(Stored data entries)
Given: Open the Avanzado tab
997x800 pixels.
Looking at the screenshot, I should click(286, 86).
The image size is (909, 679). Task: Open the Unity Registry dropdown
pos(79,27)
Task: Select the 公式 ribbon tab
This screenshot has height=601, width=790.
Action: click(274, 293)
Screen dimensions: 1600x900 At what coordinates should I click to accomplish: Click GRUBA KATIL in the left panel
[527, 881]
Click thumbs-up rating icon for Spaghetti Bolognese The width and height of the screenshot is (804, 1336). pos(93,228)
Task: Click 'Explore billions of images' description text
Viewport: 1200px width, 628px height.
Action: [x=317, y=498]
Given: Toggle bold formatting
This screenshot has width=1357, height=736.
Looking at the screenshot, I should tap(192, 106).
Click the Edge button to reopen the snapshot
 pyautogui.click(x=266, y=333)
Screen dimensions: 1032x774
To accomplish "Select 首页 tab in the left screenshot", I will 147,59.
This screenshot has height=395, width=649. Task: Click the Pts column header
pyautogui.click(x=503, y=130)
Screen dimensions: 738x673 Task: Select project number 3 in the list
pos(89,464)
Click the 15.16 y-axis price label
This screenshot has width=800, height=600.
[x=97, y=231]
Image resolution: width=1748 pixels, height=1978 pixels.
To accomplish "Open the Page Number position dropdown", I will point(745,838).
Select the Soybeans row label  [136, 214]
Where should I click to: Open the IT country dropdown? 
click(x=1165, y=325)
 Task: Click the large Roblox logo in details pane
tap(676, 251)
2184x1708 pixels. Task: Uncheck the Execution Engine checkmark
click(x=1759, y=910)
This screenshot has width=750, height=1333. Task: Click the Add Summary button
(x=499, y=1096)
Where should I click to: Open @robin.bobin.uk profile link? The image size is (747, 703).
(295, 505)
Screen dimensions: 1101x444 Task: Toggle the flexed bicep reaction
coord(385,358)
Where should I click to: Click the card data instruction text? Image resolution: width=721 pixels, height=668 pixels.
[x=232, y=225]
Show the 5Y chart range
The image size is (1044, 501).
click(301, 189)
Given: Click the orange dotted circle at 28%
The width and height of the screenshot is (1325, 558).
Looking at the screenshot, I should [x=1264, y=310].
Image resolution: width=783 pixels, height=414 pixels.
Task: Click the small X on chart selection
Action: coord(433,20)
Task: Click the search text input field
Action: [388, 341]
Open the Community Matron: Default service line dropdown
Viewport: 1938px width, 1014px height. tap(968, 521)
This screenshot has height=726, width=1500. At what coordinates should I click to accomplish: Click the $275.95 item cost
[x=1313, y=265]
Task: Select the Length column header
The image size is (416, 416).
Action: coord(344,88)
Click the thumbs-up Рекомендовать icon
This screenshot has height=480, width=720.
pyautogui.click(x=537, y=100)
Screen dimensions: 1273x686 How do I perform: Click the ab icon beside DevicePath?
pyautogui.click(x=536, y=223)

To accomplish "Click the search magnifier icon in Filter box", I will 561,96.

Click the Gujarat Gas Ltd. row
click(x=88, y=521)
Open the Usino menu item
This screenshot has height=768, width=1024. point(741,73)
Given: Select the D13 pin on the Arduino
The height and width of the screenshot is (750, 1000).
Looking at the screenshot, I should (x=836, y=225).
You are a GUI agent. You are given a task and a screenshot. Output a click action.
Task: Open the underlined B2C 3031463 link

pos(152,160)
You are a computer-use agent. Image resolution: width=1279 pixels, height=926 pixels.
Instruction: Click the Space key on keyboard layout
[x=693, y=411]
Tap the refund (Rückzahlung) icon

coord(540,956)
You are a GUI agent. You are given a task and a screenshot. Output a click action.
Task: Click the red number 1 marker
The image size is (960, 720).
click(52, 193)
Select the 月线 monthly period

* _The problem_: Could you print, exactly and with nothing else, the lines from the one containing "This screenshot has height=726, width=1500." through the last line of the records above?

* _Exercise result_:
This screenshot has height=726, width=1500. At what coordinates should I click to accomplish: Click the $275.95 item cost
[x=1313, y=265]
Task: Select the Length column header
The image size is (416, 416).
Action: coord(344,88)
Click the thumbs-up Рекомендовать icon
This screenshot has height=480, width=720.
pyautogui.click(x=537, y=100)
Screen dimensions: 1273x686 How do I perform: Click the ab icon beside DevicePath?
pyautogui.click(x=536, y=223)

To accomplish "Click the search magnifier icon in Filter box", I will 561,96.

Click the Gujarat Gas Ltd. row
click(x=88, y=521)
Open the Usino menu item
This screenshot has height=768, width=1024. point(741,73)
Given: Select the D13 pin on the Arduino
The height and width of the screenshot is (750, 1000).
Looking at the screenshot, I should (x=836, y=225).
You are a GUI agent. You are given a task and a screenshot. Output a click action.
Task: Open the underlined B2C 3031463 link

pos(152,160)
You are a computer-use agent. Image resolution: width=1279 pixels, height=926 pixels.
Instruction: Click the Space key on keyboard layout
[x=693, y=411]
Tap the refund (Rückzahlung) icon

coord(540,956)
You are a GUI agent. You are given a task and a screenshot. Output a click action.
Task: Click the red number 1 marker
The image size is (960, 720).
click(52, 193)
Select the 月线 monthly period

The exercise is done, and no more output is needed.